Exercise
Transcribe the following lines verbatim, omitting the pictures.

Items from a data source
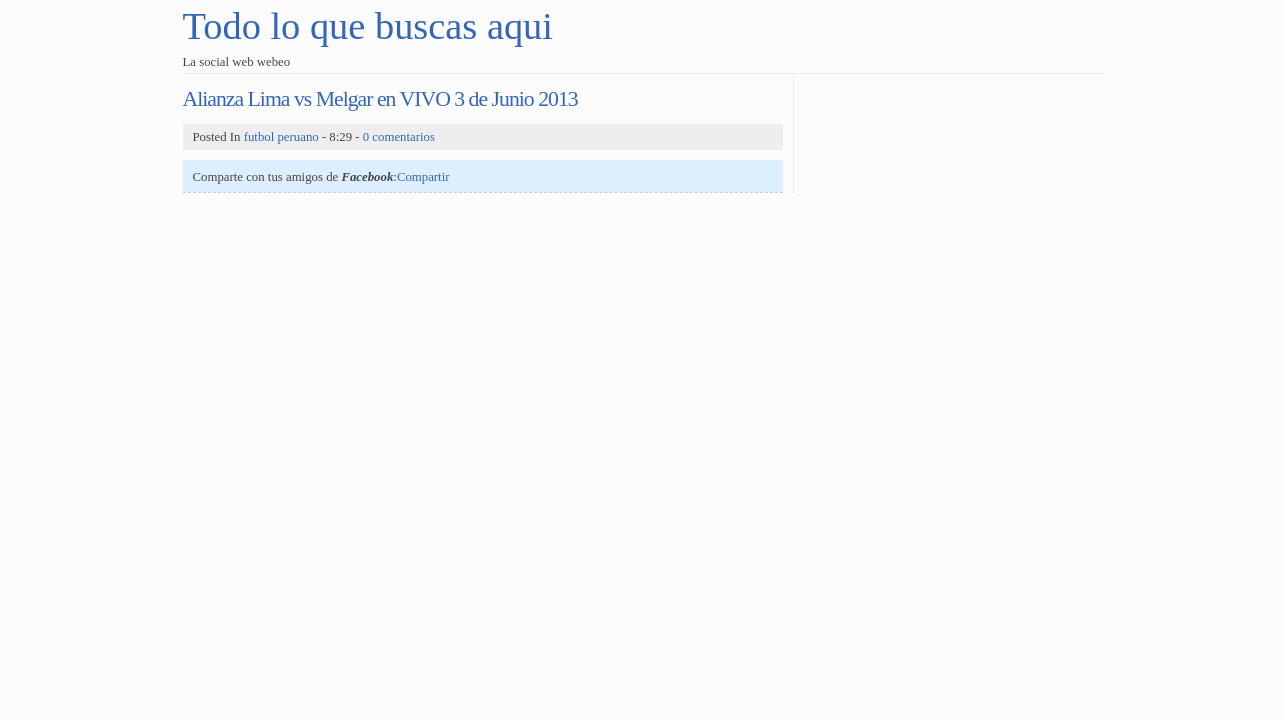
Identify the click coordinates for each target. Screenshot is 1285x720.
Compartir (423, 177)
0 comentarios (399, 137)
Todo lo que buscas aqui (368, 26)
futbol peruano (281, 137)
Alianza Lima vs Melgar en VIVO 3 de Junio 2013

Exercise answer
Identify the click coordinates for each target. Screenshot is 1285x720.
Compartir (423, 177)
0 comentarios (399, 137)
Todo lo que buscas aqui (368, 26)
futbol peruano (281, 137)
Alianza Lima vs Melgar en VIVO 3 de Junio 2013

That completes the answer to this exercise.